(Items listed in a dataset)
# # # #
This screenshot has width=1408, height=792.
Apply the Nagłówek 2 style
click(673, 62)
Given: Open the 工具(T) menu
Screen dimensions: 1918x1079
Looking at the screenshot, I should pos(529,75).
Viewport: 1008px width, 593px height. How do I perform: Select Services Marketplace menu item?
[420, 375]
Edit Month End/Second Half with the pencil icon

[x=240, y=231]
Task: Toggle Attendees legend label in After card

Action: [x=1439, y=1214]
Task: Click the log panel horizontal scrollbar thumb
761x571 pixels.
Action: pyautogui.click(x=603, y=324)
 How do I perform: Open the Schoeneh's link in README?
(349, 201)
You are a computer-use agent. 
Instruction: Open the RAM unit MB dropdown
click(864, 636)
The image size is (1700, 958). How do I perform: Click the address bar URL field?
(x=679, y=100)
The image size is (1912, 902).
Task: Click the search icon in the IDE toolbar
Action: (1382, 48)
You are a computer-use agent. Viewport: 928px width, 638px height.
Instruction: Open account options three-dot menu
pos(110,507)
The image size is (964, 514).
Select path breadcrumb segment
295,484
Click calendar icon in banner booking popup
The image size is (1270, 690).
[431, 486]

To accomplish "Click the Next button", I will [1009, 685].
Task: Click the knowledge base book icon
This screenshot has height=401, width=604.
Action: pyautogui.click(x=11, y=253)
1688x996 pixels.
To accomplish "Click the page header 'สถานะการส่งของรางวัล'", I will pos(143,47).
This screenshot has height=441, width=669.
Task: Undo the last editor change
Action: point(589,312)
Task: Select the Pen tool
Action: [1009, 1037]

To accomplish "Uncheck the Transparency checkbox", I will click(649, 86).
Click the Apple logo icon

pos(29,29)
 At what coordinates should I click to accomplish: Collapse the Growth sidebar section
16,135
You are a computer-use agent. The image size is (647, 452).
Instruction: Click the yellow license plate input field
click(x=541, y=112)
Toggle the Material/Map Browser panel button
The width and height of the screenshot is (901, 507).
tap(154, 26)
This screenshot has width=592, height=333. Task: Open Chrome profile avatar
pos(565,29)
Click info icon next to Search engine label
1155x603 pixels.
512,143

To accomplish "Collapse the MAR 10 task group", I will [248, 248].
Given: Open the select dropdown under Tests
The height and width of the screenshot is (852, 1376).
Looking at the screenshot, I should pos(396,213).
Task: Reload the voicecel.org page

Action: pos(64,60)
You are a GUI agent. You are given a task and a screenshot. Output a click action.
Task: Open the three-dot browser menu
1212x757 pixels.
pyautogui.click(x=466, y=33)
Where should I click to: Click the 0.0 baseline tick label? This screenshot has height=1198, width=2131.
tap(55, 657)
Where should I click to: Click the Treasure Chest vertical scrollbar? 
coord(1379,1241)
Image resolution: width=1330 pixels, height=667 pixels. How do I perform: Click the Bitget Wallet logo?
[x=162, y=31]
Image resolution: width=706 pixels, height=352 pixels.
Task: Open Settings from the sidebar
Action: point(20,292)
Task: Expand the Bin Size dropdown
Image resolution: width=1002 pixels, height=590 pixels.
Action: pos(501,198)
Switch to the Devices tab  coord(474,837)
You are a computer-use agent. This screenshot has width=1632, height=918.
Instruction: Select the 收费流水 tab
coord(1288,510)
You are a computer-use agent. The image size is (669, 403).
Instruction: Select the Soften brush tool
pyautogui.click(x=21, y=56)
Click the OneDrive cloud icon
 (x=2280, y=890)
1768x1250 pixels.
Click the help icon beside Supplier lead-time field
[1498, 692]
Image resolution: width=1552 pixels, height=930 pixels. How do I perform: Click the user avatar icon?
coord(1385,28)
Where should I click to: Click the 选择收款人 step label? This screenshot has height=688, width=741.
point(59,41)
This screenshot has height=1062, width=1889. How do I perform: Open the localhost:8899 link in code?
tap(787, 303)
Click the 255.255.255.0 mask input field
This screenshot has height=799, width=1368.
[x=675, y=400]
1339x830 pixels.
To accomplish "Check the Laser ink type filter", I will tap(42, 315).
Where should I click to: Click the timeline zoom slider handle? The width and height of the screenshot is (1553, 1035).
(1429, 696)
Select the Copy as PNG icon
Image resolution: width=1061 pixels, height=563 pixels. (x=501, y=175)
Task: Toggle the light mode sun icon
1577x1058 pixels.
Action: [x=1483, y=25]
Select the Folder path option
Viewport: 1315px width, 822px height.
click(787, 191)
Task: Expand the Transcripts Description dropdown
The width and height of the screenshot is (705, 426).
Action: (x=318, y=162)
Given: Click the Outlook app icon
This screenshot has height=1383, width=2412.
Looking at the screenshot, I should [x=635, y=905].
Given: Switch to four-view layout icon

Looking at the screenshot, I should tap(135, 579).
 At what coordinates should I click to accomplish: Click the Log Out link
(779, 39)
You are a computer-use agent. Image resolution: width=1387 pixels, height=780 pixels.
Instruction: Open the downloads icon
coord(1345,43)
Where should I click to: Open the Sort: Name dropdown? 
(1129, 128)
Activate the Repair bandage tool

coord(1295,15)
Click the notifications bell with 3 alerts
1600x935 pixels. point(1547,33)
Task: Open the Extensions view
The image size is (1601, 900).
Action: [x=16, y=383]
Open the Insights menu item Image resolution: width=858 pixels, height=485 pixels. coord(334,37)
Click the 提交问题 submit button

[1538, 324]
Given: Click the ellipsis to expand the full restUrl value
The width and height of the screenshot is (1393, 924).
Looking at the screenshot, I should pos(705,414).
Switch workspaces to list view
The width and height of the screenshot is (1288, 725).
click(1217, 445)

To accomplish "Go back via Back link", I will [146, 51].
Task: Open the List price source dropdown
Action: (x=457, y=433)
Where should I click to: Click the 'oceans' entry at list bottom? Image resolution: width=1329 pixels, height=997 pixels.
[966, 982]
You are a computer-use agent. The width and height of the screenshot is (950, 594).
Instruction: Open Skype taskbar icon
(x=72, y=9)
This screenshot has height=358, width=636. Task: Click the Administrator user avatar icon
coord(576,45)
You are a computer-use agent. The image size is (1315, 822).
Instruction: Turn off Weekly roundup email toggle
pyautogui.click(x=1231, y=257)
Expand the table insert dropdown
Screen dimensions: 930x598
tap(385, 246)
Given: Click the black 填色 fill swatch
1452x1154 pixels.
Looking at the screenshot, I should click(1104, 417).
# # # #
■ **YOUR GOAL**
Transcribe every record above so that nothing differs from the original.

■ **RESPONSE TO THIS EXERCISE**
This screenshot has width=1408, height=792.
Apply the Nagłówek 2 style
click(673, 62)
Given: Open the 工具(T) menu
Screen dimensions: 1918x1079
Looking at the screenshot, I should pos(529,75).
Viewport: 1008px width, 593px height. How do I perform: Select Services Marketplace menu item?
[420, 375]
Edit Month End/Second Half with the pencil icon

[x=240, y=231]
Task: Toggle Attendees legend label in After card

Action: [x=1439, y=1214]
Task: Click the log panel horizontal scrollbar thumb
761x571 pixels.
Action: pyautogui.click(x=603, y=324)
 How do I perform: Open the Schoeneh's link in README?
(349, 201)
You are a computer-use agent. 
Instruction: Open the RAM unit MB dropdown
click(864, 636)
The image size is (1700, 958). How do I perform: Click the address bar URL field?
(x=679, y=100)
The image size is (1912, 902).
Task: Click the search icon in the IDE toolbar
Action: (1382, 48)
You are a computer-use agent. Viewport: 928px width, 638px height.
Instruction: Open account options three-dot menu
pos(110,507)
The image size is (964, 514).
Select path breadcrumb segment
295,484
Click calendar icon in banner booking popup
The image size is (1270, 690).
[431, 486]

To accomplish "Click the Next button", I will [1009, 685].
Task: Click the knowledge base book icon
This screenshot has height=401, width=604.
Action: pyautogui.click(x=11, y=253)
1688x996 pixels.
To accomplish "Click the page header 'สถานะการส่งของรางวัล'", I will pos(143,47).
This screenshot has height=441, width=669.
Task: Undo the last editor change
Action: point(589,312)
Task: Select the Pen tool
Action: [1009, 1037]

To accomplish "Uncheck the Transparency checkbox", I will click(649, 86).
Click the Apple logo icon

pos(29,29)
 At what coordinates should I click to accomplish: Collapse the Growth sidebar section
16,135
You are a computer-use agent. The image size is (647, 452).
Instruction: Click the yellow license plate input field
click(x=541, y=112)
Toggle the Material/Map Browser panel button
The width and height of the screenshot is (901, 507).
tap(154, 26)
This screenshot has width=592, height=333. Task: Open Chrome profile avatar
pos(565,29)
Click info icon next to Search engine label
1155x603 pixels.
512,143

To accomplish "Collapse the MAR 10 task group", I will [248, 248].
Given: Open the select dropdown under Tests
The height and width of the screenshot is (852, 1376).
Looking at the screenshot, I should pos(396,213).
Task: Reload the voicecel.org page

Action: pos(64,60)
You are a GUI agent. You are given a task and a screenshot. Output a click action.
Task: Open the three-dot browser menu
1212x757 pixels.
pyautogui.click(x=466, y=33)
Where should I click to: Click the 0.0 baseline tick label? This screenshot has height=1198, width=2131.
tap(55, 657)
Where should I click to: Click the Treasure Chest vertical scrollbar? 
coord(1379,1241)
Image resolution: width=1330 pixels, height=667 pixels. How do I perform: Click the Bitget Wallet logo?
[x=162, y=31]
Image resolution: width=706 pixels, height=352 pixels.
Task: Open Settings from the sidebar
Action: point(20,292)
Task: Expand the Bin Size dropdown
Image resolution: width=1002 pixels, height=590 pixels.
Action: pos(501,198)
Switch to the Devices tab  coord(474,837)
You are a computer-use agent. This screenshot has width=1632, height=918.
Instruction: Select the 收费流水 tab
coord(1288,510)
You are a computer-use agent. The image size is (669, 403).
Instruction: Select the Soften brush tool
pyautogui.click(x=21, y=56)
Click the OneDrive cloud icon
 (x=2280, y=890)
1768x1250 pixels.
Click the help icon beside Supplier lead-time field
[1498, 692]
Image resolution: width=1552 pixels, height=930 pixels. How do I perform: Click the user avatar icon?
coord(1385,28)
Where should I click to: Click the 选择收款人 step label? This screenshot has height=688, width=741.
point(59,41)
This screenshot has height=1062, width=1889. How do I perform: Open the localhost:8899 link in code?
tap(787, 303)
Click the 255.255.255.0 mask input field
This screenshot has height=799, width=1368.
[x=675, y=400]
1339x830 pixels.
To accomplish "Check the Laser ink type filter", I will tap(42, 315).
Where should I click to: Click the timeline zoom slider handle? The width and height of the screenshot is (1553, 1035).
(1429, 696)
Select the Copy as PNG icon
Image resolution: width=1061 pixels, height=563 pixels. (x=501, y=175)
Task: Toggle the light mode sun icon
1577x1058 pixels.
Action: [x=1483, y=25]
Select the Folder path option
Viewport: 1315px width, 822px height.
click(787, 191)
Task: Expand the Transcripts Description dropdown
The width and height of the screenshot is (705, 426).
Action: (x=318, y=162)
Given: Click the Outlook app icon
This screenshot has height=1383, width=2412.
Looking at the screenshot, I should [x=635, y=905].
Given: Switch to four-view layout icon

Looking at the screenshot, I should tap(135, 579).
 At what coordinates should I click to accomplish: Click the Log Out link
(779, 39)
You are a computer-use agent. Image resolution: width=1387 pixels, height=780 pixels.
Instruction: Open the downloads icon
coord(1345,43)
Where should I click to: Open the Sort: Name dropdown? 
(1129, 128)
Activate the Repair bandage tool

coord(1295,15)
Click the notifications bell with 3 alerts
1600x935 pixels. point(1547,33)
Task: Open the Extensions view
The image size is (1601, 900).
Action: [x=16, y=383]
Open the Insights menu item Image resolution: width=858 pixels, height=485 pixels. coord(334,37)
Click the 提交问题 submit button

[1538, 324]
Given: Click the ellipsis to expand the full restUrl value
The width and height of the screenshot is (1393, 924).
Looking at the screenshot, I should pos(705,414).
Switch workspaces to list view
The width and height of the screenshot is (1288, 725).
click(1217, 445)

To accomplish "Go back via Back link", I will [146, 51].
Task: Open the List price source dropdown
Action: (x=457, y=433)
Where should I click to: Click the 'oceans' entry at list bottom? Image resolution: width=1329 pixels, height=997 pixels.
[966, 982]
You are a computer-use agent. The width and height of the screenshot is (950, 594).
Instruction: Open Skype taskbar icon
(x=72, y=9)
This screenshot has height=358, width=636. Task: Click the Administrator user avatar icon
coord(576,45)
You are a computer-use agent. The image size is (1315, 822).
Instruction: Turn off Weekly roundup email toggle
pyautogui.click(x=1231, y=257)
Expand the table insert dropdown
Screen dimensions: 930x598
tap(385, 246)
Given: Click the black 填色 fill swatch
1452x1154 pixels.
Looking at the screenshot, I should click(1104, 417).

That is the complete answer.